This is not a large exhibition. The photos do not add up to more than twenty, and they fit in the hallway as one enters the library. The beautiful, haunting colors of these images shock the eye. One does not expect to see such magnificent prints hanging in a suburban library filled with kids reading Curious George.
These photos include images of all the famous, celebrated sights of Paris, including the Eiffel Tower, the Luxembourg Gardens, the Tuileries, cavernous depths of the numerous cathedrals, and typically French cafes. Not one of them is cliched. Just as the subject of each photo has a feel of early morning freshness, Baskett's approach to his work as a whole is drenched in originality.
Baskett does not compare himself to Atget or Brassai; their tradition of exploring and exposing the very skin and bones of Paris inside is not his own. Instead, "These photographs concern small moments and transient feelings, ephemera that may never have existed outside [a] single morning's ramble."

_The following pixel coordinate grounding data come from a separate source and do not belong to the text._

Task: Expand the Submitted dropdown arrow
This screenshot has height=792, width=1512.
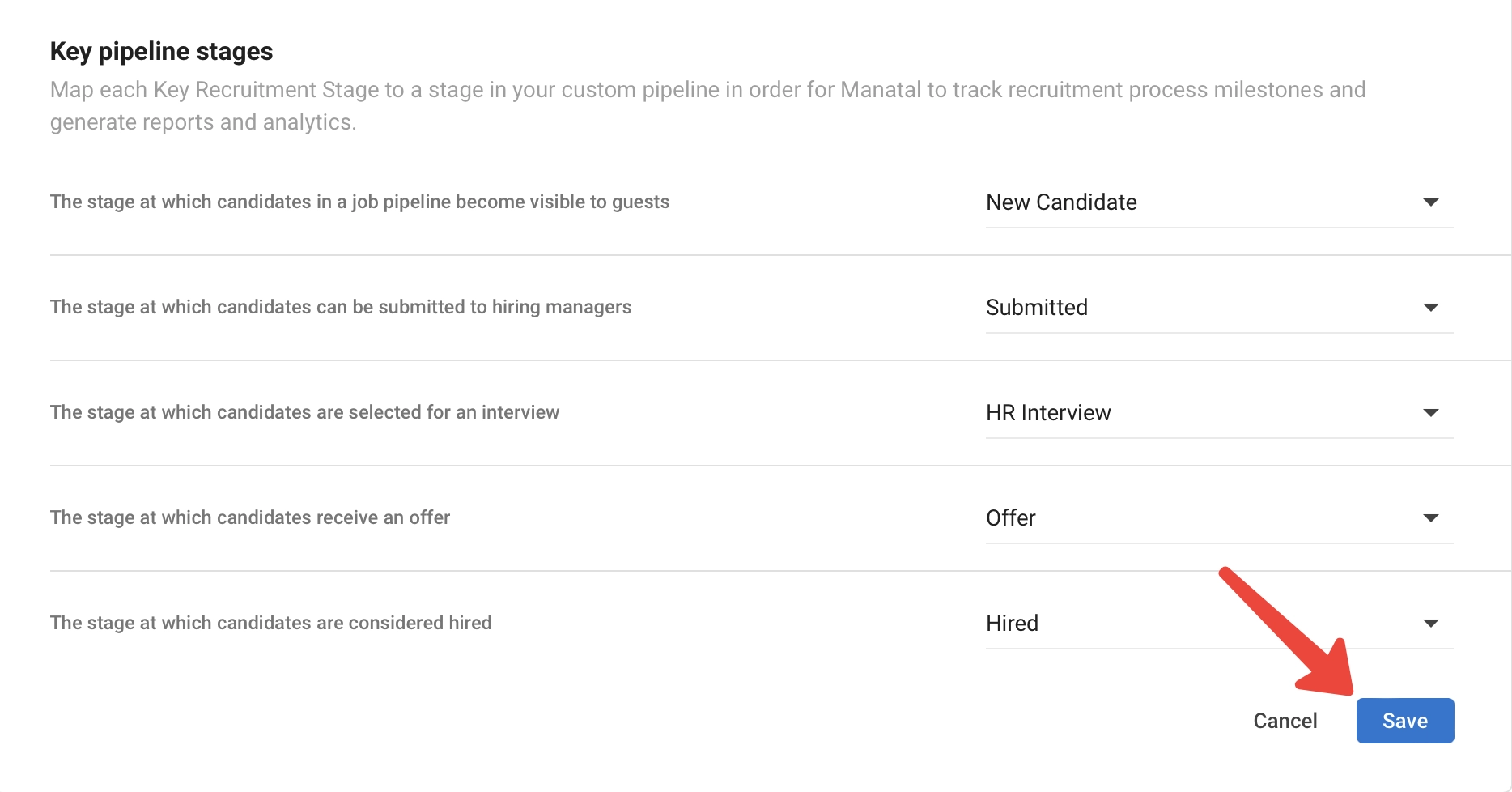Action: (x=1430, y=308)

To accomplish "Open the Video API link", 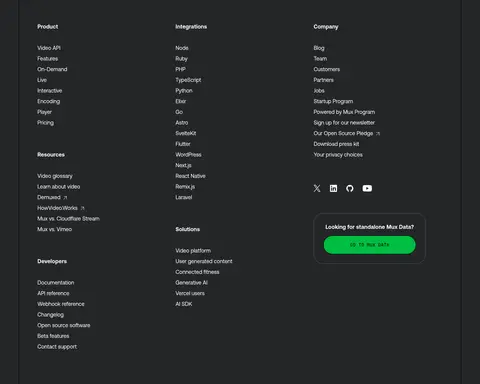I will [49, 48].
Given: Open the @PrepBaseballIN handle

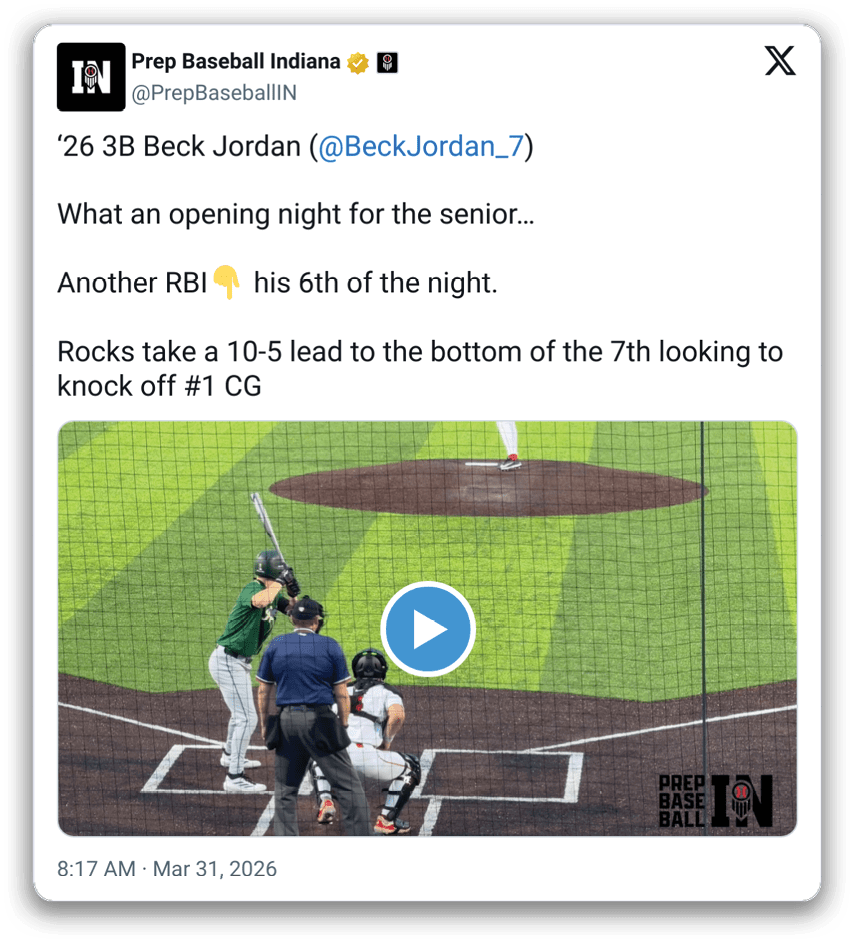Looking at the screenshot, I should tap(214, 93).
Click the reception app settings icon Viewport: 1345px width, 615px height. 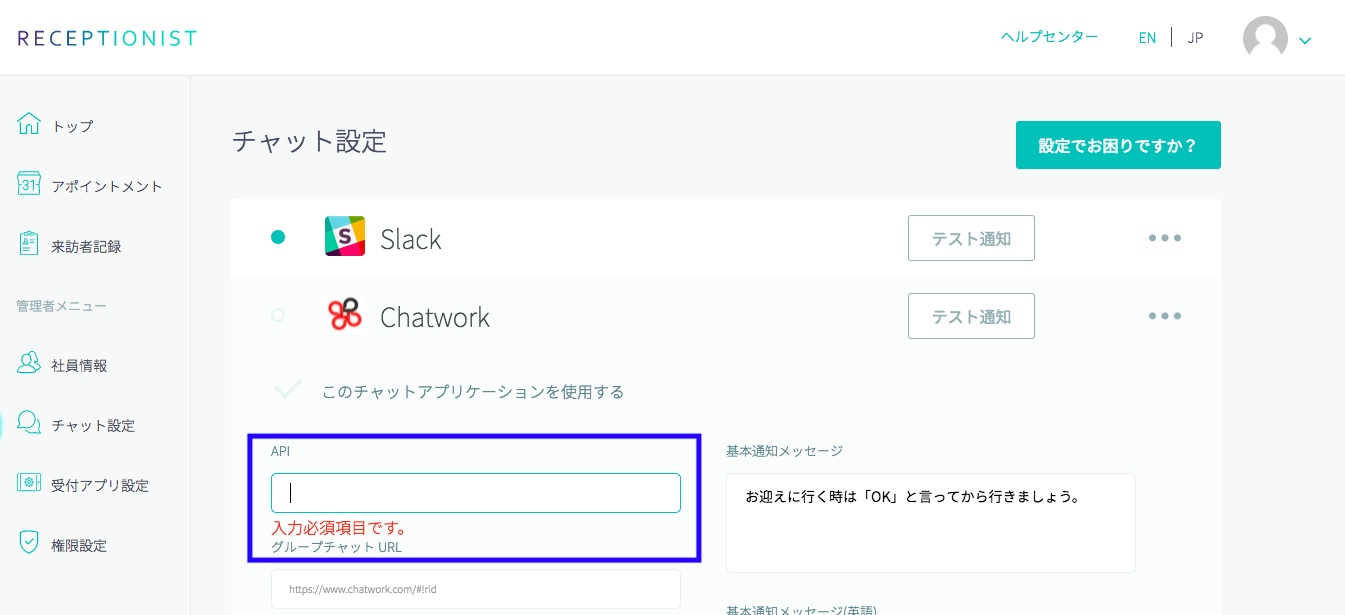click(x=29, y=484)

Baskett's strengths lie in his innovative angles and his combination of dramatic color and black and white. His colors often seem unreal due to burning techniques. Baskett does not accept the palette nature lends him; his own lens is more selective. This manipulation is most evident in his picture of a bright red, luminous French cafe, surrounded by a bright whiteness.
The subjectivity of his subject matter and his technique is a wonder to see--take the long ride to the Newton Highlands T station on the green line (D towards Riverside) and the fifteen minute walk to the library. Bring your camera.